START Provided records

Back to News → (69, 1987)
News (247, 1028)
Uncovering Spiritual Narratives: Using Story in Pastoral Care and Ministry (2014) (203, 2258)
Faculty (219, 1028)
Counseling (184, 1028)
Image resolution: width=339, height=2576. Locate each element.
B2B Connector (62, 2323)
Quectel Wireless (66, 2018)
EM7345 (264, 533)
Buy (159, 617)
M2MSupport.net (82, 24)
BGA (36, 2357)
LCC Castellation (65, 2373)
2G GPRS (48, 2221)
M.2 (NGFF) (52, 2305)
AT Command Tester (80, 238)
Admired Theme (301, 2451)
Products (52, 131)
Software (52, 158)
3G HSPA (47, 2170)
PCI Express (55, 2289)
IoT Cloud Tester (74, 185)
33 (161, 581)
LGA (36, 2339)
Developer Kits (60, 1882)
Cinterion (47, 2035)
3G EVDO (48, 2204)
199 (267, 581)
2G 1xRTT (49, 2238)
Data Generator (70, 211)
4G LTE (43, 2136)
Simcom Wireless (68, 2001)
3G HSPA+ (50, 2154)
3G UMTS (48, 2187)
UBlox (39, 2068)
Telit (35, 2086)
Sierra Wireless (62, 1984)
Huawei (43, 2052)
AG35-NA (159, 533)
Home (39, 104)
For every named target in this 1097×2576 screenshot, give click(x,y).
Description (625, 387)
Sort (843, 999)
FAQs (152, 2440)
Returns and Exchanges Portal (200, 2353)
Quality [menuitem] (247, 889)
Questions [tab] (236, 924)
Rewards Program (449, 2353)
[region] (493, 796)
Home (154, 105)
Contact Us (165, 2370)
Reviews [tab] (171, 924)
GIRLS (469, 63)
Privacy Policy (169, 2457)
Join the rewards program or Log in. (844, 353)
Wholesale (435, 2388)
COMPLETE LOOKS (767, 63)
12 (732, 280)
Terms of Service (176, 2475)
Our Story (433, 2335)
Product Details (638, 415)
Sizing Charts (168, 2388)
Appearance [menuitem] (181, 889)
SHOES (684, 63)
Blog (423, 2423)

END Provided records

-- What the task asks --
Check every line above for the word "Wireless" and copy those that have it.

-- Final answer --
Quectel Wireless (66, 2018)
Simcom Wireless (68, 2001)
Sierra Wireless (62, 1984)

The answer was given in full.